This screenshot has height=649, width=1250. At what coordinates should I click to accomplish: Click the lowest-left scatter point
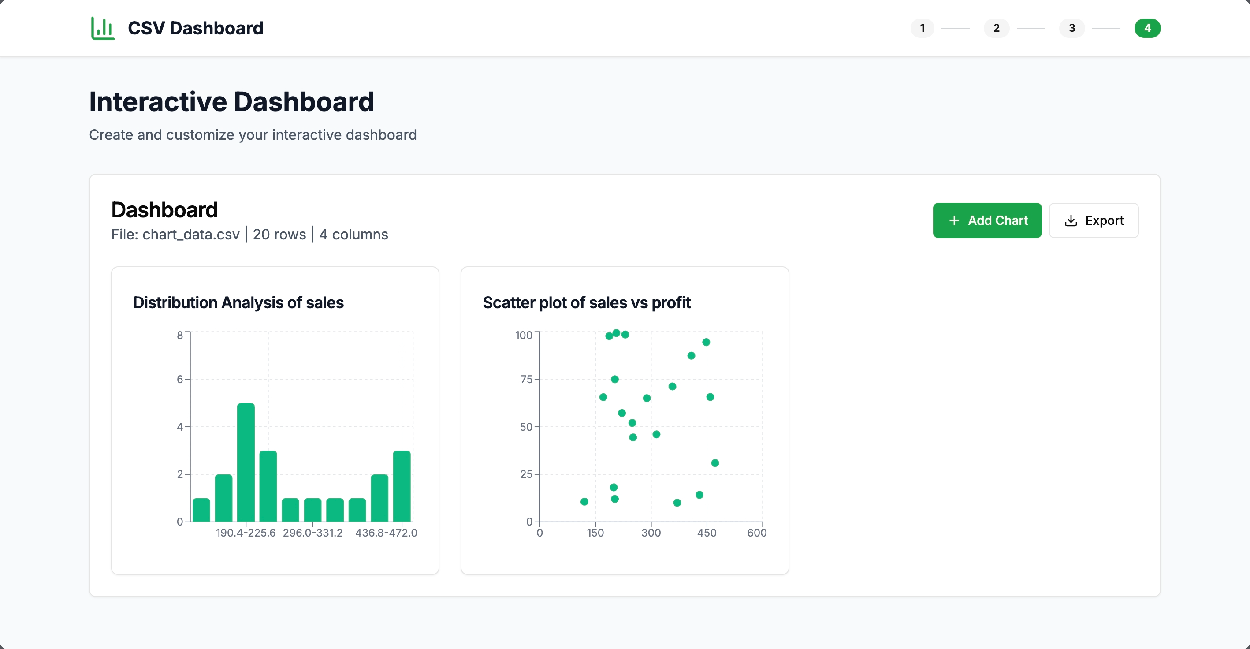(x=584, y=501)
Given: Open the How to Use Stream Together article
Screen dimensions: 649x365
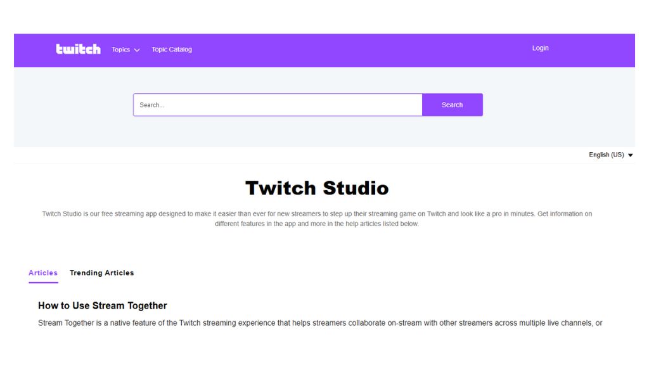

★ ★ ★ ★ ★ ★ ★

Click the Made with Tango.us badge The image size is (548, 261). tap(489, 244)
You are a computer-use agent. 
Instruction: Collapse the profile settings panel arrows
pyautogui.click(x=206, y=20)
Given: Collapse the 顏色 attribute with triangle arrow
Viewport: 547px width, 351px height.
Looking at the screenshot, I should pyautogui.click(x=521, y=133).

★ ★ ★ ★ ★ ★ ★

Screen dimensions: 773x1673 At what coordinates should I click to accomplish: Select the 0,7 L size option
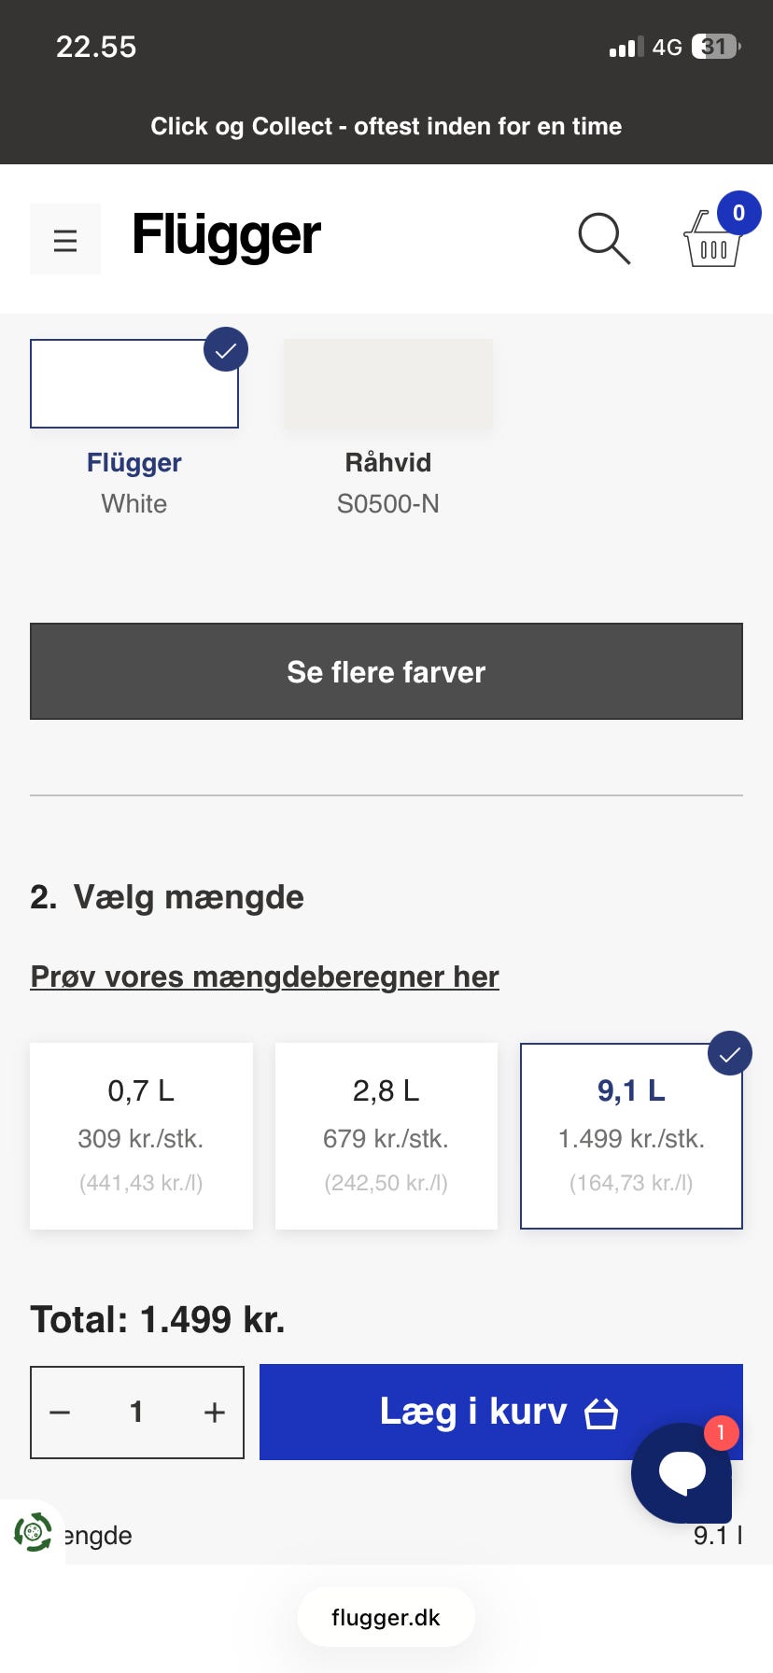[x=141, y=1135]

★ ★ ★ ★ ★ ★ ★

WRITTEN EXERCISE
Print the listing lines from the one containing "This screenshot has" through the one containing "Screen dimensions: 649x365", including both of those lines, and leave out the pictures.

ANSWER FOR THE TASK
This screenshot has height=649, width=1250. At what coordinates should I click to accomplish: Click the lowest-left scatter point
(x=584, y=501)
Given: Open the How to Use Stream Together article
Screen dimensions: 649x365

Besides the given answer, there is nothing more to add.